• **To be done**
Can you copy the records again, from their first line through the line containing "Work Item Types (WIT) (286, 791)", including the request line, with every click coordinate scaled by 1.9 and rounded to a whole number, halves rounded up? Keep the numbers in the request unchanged, and give only that part.

━━ Data to use ━━

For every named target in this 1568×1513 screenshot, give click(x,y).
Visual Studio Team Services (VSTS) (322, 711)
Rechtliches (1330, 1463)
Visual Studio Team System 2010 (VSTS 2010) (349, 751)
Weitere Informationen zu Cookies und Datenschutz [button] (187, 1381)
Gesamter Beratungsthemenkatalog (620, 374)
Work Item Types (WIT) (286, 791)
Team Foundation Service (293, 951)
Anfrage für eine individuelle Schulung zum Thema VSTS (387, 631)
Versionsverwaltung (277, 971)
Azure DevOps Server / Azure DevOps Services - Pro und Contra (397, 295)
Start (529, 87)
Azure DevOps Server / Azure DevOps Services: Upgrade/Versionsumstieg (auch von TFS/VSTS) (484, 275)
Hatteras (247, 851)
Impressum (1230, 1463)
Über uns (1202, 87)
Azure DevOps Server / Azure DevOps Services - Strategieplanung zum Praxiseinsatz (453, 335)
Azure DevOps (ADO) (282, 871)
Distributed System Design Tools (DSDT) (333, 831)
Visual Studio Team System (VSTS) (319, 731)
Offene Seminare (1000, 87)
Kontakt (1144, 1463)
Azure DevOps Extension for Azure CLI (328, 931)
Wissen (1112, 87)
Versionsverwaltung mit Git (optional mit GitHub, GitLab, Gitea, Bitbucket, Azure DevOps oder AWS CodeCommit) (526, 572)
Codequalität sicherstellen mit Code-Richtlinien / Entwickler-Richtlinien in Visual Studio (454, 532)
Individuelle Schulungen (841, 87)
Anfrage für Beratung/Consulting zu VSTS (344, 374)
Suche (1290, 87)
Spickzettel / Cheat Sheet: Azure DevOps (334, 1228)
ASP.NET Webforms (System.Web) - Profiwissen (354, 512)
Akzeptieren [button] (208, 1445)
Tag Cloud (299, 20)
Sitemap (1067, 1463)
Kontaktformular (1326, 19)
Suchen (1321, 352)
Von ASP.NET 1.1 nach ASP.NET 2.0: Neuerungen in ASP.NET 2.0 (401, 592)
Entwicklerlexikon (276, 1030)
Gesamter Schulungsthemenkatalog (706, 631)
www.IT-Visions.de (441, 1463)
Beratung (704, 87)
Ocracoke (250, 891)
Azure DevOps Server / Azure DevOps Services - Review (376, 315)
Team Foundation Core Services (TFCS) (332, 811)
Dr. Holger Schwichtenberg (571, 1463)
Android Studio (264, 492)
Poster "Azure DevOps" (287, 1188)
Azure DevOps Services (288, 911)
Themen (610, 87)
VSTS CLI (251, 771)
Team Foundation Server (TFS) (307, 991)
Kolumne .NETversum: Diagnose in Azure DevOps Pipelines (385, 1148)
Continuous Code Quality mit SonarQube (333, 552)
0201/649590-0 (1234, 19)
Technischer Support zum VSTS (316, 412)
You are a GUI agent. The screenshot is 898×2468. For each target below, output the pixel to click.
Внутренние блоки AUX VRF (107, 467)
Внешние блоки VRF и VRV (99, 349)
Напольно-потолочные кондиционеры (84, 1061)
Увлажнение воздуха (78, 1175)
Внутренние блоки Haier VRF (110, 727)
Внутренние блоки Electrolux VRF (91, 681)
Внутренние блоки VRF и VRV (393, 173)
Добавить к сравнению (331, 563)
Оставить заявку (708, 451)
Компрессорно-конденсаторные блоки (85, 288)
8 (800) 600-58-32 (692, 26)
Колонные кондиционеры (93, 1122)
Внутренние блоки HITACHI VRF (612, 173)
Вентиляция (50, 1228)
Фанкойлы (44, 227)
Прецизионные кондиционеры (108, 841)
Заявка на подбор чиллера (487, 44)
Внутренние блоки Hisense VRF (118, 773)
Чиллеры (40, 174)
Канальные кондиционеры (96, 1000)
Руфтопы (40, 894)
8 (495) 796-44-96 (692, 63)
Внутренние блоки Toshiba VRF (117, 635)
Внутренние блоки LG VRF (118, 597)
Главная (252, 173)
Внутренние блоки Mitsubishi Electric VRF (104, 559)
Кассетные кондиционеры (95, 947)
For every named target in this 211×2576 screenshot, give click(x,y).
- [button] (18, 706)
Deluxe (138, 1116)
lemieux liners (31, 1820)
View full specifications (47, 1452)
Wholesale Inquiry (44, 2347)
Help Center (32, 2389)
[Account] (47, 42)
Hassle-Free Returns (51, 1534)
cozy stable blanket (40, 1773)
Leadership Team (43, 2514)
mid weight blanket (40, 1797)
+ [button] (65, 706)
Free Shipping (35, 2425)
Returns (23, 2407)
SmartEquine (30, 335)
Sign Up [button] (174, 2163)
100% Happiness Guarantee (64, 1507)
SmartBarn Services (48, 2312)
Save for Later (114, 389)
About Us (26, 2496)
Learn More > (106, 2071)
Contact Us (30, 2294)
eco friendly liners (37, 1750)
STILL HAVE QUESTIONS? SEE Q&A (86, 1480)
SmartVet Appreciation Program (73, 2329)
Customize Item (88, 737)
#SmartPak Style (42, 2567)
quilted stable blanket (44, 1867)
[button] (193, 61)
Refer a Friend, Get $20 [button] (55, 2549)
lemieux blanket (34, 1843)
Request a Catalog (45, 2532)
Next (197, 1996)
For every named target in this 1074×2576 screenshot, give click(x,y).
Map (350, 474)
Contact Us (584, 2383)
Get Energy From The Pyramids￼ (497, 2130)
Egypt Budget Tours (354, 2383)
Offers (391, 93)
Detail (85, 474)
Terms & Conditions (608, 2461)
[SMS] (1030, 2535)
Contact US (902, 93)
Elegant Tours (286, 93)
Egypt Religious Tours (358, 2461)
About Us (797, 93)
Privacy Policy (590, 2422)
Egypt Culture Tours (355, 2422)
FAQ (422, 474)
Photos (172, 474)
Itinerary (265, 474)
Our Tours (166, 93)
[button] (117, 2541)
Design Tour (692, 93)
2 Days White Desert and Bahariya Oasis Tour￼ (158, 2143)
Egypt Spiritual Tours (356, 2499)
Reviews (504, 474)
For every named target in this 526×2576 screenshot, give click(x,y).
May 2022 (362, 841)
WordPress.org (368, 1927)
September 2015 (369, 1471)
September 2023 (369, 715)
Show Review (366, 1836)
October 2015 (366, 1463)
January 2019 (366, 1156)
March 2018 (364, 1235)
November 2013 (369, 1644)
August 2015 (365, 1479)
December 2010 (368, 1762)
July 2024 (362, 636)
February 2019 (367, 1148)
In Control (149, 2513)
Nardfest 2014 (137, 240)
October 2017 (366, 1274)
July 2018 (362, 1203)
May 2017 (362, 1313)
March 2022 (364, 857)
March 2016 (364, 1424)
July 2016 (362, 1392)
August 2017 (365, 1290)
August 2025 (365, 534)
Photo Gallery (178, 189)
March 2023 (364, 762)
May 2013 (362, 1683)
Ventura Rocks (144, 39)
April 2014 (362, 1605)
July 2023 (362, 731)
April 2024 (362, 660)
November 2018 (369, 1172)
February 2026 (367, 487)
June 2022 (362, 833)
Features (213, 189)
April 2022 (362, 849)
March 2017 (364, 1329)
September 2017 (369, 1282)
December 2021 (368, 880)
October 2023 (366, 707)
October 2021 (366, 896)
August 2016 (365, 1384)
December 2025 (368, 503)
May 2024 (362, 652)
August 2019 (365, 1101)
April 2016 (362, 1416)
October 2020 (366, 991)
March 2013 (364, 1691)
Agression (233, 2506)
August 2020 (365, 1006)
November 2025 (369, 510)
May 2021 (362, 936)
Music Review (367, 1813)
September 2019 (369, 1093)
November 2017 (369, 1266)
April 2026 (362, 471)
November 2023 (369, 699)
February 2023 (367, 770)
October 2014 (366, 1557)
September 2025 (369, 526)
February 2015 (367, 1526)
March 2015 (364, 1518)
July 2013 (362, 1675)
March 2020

━━━

• **Task solution**
For every named target in this 1568×1513 screenshot, give click(x,y).
Visual Studio Team Services (VSTS) (612, 1351)
Rechtliches (2527, 2780)
Visual Studio Team System 2010 (VSTS 2010) (663, 1427)
Weitere Informationen zu Cookies und Datenschutz [button] (355, 2624)
Gesamter Beratungsthemenkatalog (1178, 711)
Work Item Types (WIT) (543, 1503)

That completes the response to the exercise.